Yeah - probably true in the time frame we’re talking about here, but Intel is investing a lot to pick up the ball they dropped (backed by Biden’s and the European Chips acts I suppose). At least I have more confidence in Intel delivering with Pat Gelsinger at the helm, but you do make some fair points…
 
Yeah - probably true in the time frame we’re talking about here, but Intel is investing a lot to pick up the ball they dropped (backed by Biden’s and the European Chips acts I suppose). At least I have more confidence in Intel delivering with Pat Gelsinger at the helm, but you do make some fair points…

The Chips Act isn't going to make ASML very high end system flow go much faster.
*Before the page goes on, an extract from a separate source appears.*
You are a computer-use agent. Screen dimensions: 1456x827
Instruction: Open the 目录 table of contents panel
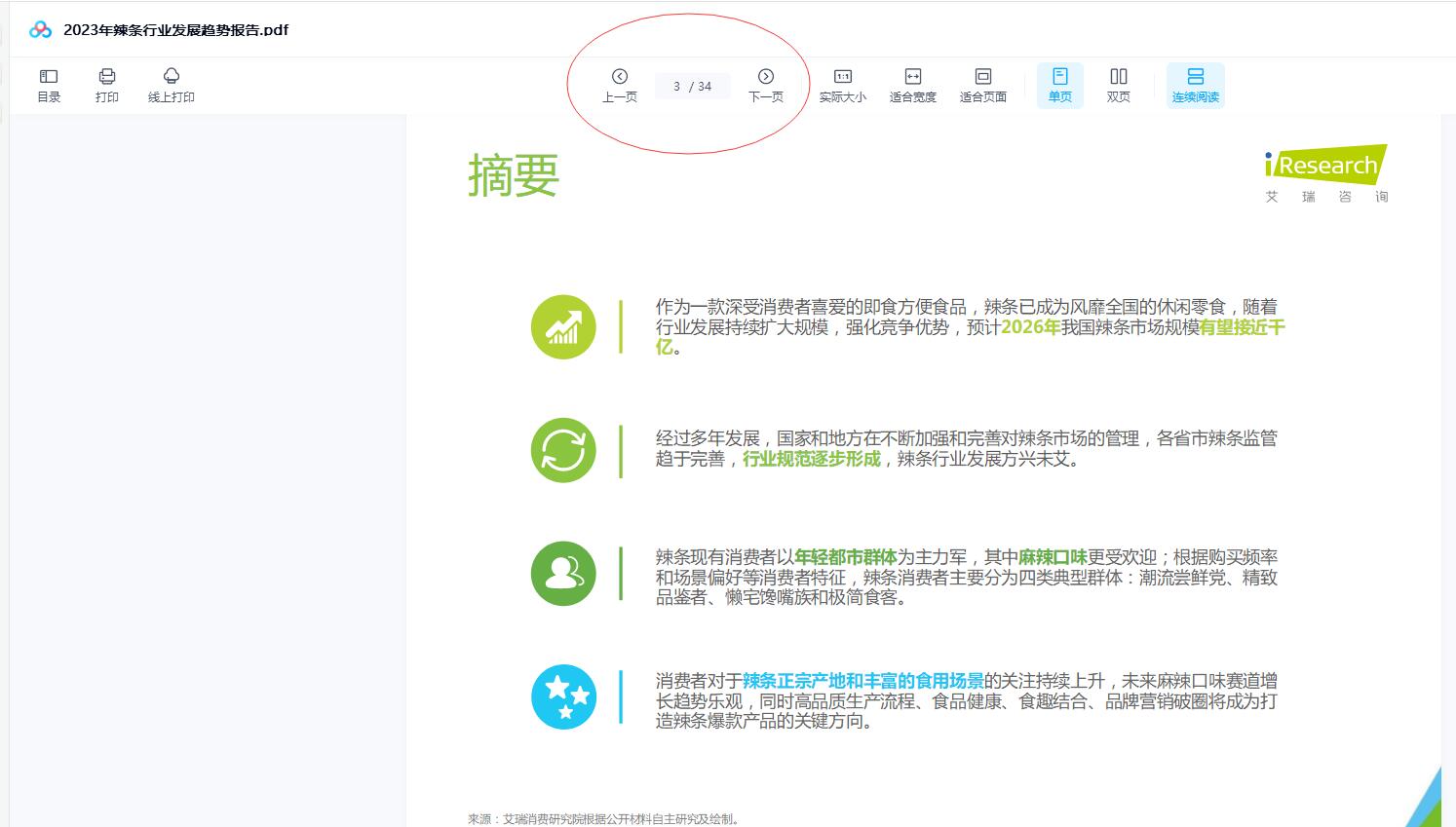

A decent chunk of that money flush out mid-range and additional capacity not at the very high end.

The huge problem is that ASML only makes so many and TSMC and Samsung aren't going to stop ordering their 'fair share' either. There are very limited ways Intel can catch up in wafer volume. That is one reason their GPU (dGPU and now iGPU) line up is outsourced to TSMC. Intel can't really bring that in-house even if they wanted to.

There is a inflection point with the High NA EUV machines where Intel will have a chance to 'chop' the pie up into more even pieces. Intel got the first EX5000 scanner. But TSMC and Samsung will get theirs also. ( If Samsung ran into money problems maybe they could fall into the 'fall behind' role, but I wouldn't count them out just yet. ). Nvidia , AMD, and other AI/ML compute die vendors are pouring money on TSMC so they won't be 'too broke' to buy.

With "arriving ahead of schedule 18A" , Intel is trying to move what naturally would be better matched with EX5000-series machines down to EX3000. In some respects, this is the similar to the same mess they got into when they skewed budget away from EUV into more DUV infrastructure because they wanted to multipattern the older machines heavily to do denser stuff.

AMD (and Ampere/Arm/Amazon ) is taking share so the number of CPU they need to produce is going down to better match their small-ish supply of EUV machines. Plus Intel Foundry Services is suppose to be rounding up other 18A ( also consumers of same limited supply of EUV machines. ). Intel is aiming to expand their Foundry user base also. If they do too good a job of that then will Intel products slide out a bit? How they juggle that is an open question. ( so far have had many issues lining up consumers. )

If Intel pushes too much into the new Fabs too quick... what is in their older ones. ( there looks to be about zero uptick in external folks interested in using that capacity. ) . Gelsinger is doing a better job, but he is also walking a tightrope where he could get axed also if everything doesn't flow 'just right'.


And doing demos of Lunar lake before even ship Meteor Lake. That is kind of playing with fire also. We'll have an even better thing maybe in less than a year. That is a dual edged sword. If bend over so far backwards to solve the creditability problem that create "Osborne Effect" then just jumping out of the frying pan into the fire.